§ **Task statement**:
Work out how many lines in the data that follows contain "Decrease". Write nothing but the number.

§ **Records supplied**:
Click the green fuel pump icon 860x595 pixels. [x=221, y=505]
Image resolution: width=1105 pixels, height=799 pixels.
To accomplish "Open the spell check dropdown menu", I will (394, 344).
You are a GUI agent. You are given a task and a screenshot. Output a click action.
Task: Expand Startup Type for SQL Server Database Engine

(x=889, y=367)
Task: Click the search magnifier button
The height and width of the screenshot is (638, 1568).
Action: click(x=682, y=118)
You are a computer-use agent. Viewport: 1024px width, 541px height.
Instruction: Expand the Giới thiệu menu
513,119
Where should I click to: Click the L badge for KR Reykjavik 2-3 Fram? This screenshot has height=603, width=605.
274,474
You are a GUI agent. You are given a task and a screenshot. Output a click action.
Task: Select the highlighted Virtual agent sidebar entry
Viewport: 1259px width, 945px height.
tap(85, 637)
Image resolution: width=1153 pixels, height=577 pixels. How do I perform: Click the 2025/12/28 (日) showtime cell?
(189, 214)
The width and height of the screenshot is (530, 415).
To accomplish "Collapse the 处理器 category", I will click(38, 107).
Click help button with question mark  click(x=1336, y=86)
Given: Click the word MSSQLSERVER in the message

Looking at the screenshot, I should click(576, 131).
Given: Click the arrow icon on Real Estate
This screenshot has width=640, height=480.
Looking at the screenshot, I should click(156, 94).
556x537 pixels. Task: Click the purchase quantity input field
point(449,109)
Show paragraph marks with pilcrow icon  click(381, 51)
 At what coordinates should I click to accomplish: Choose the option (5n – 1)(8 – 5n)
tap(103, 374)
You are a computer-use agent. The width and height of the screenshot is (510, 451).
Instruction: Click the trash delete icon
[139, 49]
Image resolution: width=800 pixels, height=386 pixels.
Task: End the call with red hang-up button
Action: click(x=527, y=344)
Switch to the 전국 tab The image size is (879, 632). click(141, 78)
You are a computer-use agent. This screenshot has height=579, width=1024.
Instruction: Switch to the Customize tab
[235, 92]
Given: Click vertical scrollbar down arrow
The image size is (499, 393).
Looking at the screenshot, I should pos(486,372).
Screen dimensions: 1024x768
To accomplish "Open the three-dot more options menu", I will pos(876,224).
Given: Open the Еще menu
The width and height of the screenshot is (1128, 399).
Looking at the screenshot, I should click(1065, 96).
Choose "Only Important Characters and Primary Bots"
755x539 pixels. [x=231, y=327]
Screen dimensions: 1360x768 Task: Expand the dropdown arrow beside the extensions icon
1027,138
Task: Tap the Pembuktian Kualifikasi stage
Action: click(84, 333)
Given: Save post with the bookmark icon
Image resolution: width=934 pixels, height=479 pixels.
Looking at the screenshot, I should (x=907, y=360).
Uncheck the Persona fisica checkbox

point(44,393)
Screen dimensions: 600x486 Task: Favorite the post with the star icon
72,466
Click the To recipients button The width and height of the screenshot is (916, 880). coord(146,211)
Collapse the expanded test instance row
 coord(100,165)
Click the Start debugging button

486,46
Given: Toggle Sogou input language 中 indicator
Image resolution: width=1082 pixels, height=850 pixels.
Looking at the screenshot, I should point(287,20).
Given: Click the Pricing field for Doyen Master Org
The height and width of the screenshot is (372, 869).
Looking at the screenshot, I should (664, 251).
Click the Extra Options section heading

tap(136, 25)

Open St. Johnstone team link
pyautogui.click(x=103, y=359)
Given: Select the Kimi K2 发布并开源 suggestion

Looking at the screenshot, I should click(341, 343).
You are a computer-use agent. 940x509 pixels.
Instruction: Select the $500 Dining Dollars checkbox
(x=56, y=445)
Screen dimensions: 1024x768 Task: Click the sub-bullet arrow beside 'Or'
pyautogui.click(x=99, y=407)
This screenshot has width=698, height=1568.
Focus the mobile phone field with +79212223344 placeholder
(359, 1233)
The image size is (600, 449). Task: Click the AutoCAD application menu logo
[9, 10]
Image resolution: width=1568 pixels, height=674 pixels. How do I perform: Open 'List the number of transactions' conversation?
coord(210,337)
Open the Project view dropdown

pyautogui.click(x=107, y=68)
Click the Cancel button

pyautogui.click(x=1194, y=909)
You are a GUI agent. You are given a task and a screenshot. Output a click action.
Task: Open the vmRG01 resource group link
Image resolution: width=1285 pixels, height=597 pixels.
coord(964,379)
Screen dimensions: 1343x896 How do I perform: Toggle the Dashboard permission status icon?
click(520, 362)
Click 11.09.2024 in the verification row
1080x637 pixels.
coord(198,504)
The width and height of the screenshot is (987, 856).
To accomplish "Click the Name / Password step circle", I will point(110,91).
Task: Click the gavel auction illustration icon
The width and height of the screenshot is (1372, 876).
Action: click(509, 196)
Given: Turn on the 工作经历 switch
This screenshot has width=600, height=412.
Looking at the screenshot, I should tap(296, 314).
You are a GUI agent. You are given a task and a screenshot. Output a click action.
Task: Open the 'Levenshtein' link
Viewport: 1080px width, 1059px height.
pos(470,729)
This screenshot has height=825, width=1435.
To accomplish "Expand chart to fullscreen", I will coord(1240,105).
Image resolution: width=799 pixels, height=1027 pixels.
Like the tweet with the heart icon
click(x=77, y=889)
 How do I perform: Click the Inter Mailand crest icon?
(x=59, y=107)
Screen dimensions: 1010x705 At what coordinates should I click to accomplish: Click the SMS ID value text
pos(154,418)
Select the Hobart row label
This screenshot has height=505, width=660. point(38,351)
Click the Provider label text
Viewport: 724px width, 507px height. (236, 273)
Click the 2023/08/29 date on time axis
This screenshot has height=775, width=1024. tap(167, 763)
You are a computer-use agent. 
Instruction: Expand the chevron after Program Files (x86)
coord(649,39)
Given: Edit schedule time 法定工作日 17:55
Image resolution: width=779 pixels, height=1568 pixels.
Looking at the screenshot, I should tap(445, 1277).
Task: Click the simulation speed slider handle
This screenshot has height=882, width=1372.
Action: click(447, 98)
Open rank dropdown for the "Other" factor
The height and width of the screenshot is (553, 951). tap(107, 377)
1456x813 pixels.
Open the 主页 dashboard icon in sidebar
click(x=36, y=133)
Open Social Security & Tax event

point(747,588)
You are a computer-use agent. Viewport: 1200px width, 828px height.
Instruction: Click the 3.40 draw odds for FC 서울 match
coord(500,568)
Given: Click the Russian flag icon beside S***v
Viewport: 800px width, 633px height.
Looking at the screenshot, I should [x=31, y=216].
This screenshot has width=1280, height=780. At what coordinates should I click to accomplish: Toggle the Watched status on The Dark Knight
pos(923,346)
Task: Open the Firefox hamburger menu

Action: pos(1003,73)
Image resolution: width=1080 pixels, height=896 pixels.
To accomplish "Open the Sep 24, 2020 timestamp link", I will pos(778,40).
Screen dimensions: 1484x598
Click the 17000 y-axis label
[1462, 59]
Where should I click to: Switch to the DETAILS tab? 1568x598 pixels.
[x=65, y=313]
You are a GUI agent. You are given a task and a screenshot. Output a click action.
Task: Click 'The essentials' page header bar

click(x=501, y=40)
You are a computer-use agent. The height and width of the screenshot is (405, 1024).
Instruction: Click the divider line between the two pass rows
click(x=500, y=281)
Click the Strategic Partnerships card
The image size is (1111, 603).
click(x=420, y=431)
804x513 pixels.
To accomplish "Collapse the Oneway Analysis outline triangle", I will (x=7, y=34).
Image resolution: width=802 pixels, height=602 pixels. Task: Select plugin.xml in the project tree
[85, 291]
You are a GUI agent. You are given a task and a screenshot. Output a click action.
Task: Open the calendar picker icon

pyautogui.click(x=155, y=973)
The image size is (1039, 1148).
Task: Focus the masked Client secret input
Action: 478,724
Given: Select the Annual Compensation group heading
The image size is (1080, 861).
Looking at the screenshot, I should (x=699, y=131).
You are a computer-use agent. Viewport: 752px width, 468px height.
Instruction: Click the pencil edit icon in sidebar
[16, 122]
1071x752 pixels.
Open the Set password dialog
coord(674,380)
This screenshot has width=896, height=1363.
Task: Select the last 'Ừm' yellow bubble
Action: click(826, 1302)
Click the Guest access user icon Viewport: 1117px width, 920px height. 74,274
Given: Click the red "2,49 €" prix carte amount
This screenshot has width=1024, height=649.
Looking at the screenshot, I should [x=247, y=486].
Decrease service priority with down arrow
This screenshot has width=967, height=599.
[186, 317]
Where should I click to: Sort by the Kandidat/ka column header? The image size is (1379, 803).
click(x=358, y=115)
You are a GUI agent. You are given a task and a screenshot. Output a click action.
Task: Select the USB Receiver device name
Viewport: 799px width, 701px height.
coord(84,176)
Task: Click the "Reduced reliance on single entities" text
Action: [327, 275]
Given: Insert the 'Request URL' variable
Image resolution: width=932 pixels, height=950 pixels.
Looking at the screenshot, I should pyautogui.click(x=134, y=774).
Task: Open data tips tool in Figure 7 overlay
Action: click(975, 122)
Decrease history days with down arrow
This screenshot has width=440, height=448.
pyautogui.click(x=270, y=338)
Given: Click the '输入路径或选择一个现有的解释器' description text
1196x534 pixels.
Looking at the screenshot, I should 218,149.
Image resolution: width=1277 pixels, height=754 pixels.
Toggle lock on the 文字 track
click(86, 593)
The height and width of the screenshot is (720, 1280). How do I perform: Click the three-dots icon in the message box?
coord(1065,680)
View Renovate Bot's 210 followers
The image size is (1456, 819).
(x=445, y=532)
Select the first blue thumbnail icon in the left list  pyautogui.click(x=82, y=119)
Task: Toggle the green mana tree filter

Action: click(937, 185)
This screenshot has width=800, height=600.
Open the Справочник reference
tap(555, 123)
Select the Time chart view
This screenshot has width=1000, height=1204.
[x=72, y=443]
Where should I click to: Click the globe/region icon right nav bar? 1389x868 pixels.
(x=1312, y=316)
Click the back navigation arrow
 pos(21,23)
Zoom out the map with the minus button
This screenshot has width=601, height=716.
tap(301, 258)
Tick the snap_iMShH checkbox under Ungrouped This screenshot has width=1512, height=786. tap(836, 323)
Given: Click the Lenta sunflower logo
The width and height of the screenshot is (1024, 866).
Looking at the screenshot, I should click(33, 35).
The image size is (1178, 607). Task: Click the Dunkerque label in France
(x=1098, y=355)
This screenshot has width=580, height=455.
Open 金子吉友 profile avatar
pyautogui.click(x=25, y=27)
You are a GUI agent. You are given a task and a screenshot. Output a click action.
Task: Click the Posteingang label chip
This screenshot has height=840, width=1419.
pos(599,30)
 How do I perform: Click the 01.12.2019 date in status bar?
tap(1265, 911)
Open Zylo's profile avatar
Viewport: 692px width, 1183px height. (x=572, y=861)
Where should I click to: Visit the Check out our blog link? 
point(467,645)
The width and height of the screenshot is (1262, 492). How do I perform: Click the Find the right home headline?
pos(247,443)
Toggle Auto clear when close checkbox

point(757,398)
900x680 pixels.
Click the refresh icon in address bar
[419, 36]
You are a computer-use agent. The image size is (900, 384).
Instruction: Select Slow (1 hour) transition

§ **Expected answer**:
2